India is facing a fresh export challenge as proposed US tariffs threaten to pinch key industries especially diamonds, shrimp, and textiles. Diamonds, largely destined for US markets, could see competitiveness decline if customs duties increase, potentially slowing sales of India-cut gems. Shrimp processors face a similar squeeze; additional levies could make India's exports less attractive than those from Southeast Asia. Meanwhile, textile exporters fear a bruising blow, especially if tariffs persist, as the US remains one of their largest consumer bases.

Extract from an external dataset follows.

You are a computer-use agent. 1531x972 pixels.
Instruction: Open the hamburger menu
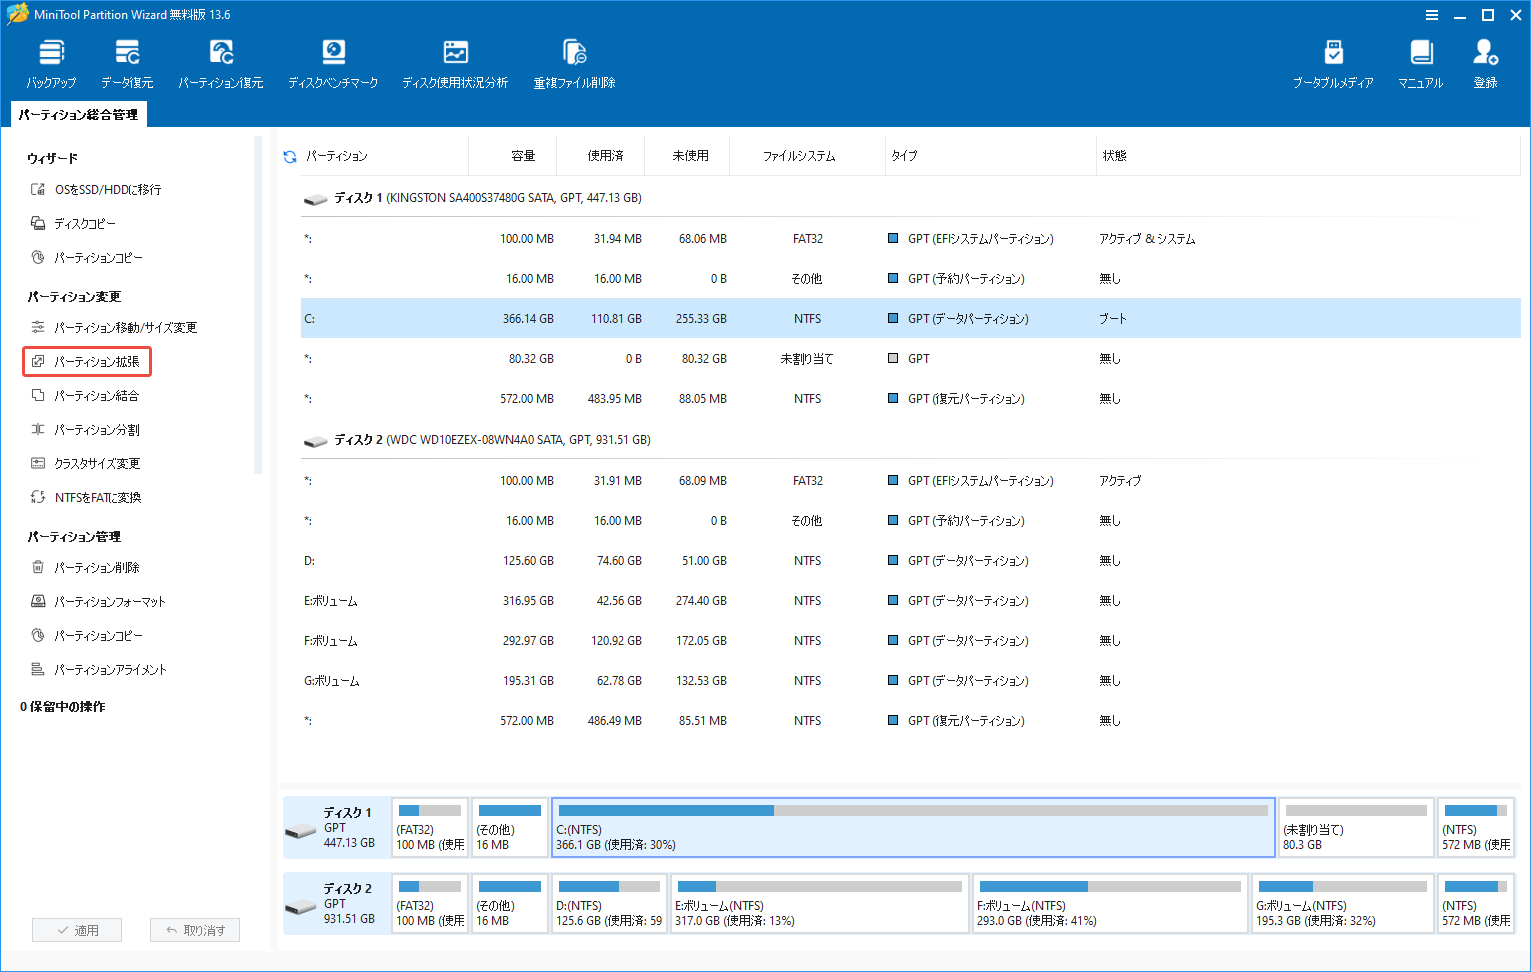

The stakes? This isn’t just about slowing shipments it’s about entire supply chains rethinking cost models, pricing, and market strategy. Exporters will need to pivot quickly, possibly exploring new markets or enhancing value-add in existing ones. For startups in export-driven niches, this is a watershed moment: it’s time to lean into agility, resilience, and diversification.
Ultimately, the question is whether India can navigate through tariff turbulence or will find itself redirected in the global trade map. These threats are more than policy they’re a call to action.
MARKETS
Markets ended on a cautious note today, with the Sensex slipping 368 points (-0.46%) to 80,235 and Nifty 50 losing 97 points (-0.40%). Banking stocks took a harder hit as Nifty Bank dropped 467 points (-0.84%), while Midcap 100 dipped 0.27%. The red across sectors signals profit-booking and nervous sentiment, hinting that traders are treading lightly amid global uncertainty.
Closing figures as on 12.08.25 (3.30pm IST)
🔻 SENSEX | 80,235.59 | -0.46% |
🔻 NIFTY 50 | 24,487.40 | -0.40% |
🔻 NIFTY BANK | 55,043.70 | -0.84% |
🔻 NIFTY Midcap 100 | 56,324.85 | -0.27% |
✅ NIFTY Smallcap 100 | 17,498.10 | +0.04% |

🔎 In Focus
Stock Performance:
Top Gainers
✅ Maruti Suzuki Rose +2% Outperformed amid a weaker market. Heavy buying and higher-than-average volumes auto sector resilience while peers slipped.
✅ Tech Mahindra Climbed +1.9% Among top gainers despite a dull broader index. IT stocks got a boost from US-China tariff truce, lifting investor sentiment.
✅ Hero MotoCorp Up +1.8% Jumped among Nifty gainers. Surprise Q1 profit beat aided by stronger exports; bullish trading momentum.
✅ Mahindra & Mahindra (M&M) Gained +1.6% Held firm amid broader weakness. Land allotment for a 350-acre mega project in Nashik signaled growth push.
Top Losers
🔻 Bajaj Finance Fell -1.7 to -2.9% Lagged behind peers on downbeat market. Profit booking and underperformance amid weak financials; volume dipped below average.
🔻 Trent Down - 1.4% Dragged under by sector sentiment. Weakness in consumer/retail space, with no fresh catalysts during the day.
🔻 HUL Dropped -1.4% Reflecting sector pressure. Broad-based profit-taking in FMCG pack amid cautious market mood.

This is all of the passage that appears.